A: There are four popular fasting approaches: periodic fasting, time-restricted feeding, alternate day fasting and the 5:2 diet. Time-restricted feeding, sometimes called daily intermittent fasting, is perhaps the easiest and most popular fasting method. Daily intermittent fasters restrict eating to certain time periods each day — say, 11 in the morning to 7 at night. The fasting period is usually around 12 or more hours that, helpfully, includes time spent sleeping overnight. Periodic fasting will feel most familiar: No food or drinks with calories for 24-hour periods. Another type of fast, alternate day fasting, requires severe calorie reduction every other day. Lastly, the 5:2 method was popularised by author Kate Harrison's book The 5:2 Diet and requires fasting on two nonconsecutive days a week.
Q: Is fasting an effective weight loss method?
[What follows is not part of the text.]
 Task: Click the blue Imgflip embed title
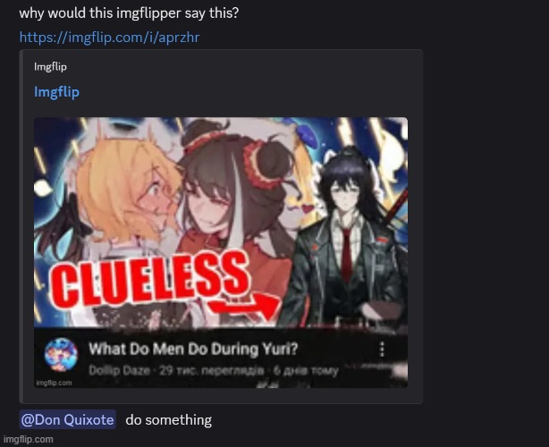[x=56, y=92]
A: If you are obese or overweight, fasting is an effective weight loss method, if you stick to it. But it is no more effective than a diet that restricts your daily calories. We know this because there were no additional weight loss or cardiovascular benefits of fasting two days per week over an ordinary calorie restriction diet in a study of 150 obese adults over the course of 50 weeks.
But you should also consider how difficult the diet will be to stick to. In a study of 100 randomised obese and overweight adults published in 2017, the dropout rate was higher with those who were fasting, 38 per cent, compared to 29 per cent for calorie restrictors and 26% for those who kept eating as they normally did.
"Some people really struggle with having to monitor their intake and constantly record food in an app every day. So the takeaway of the study was, if daily calorie restriction doesn't work for you, maybe alternate day fasting would be a little easier," said Krista Varady, professor of nutrition at the University of Illinois at Chicago and senior author of the study. "There's nothing magical here. We're tricking people into eating less food in different ways," she said in 2017.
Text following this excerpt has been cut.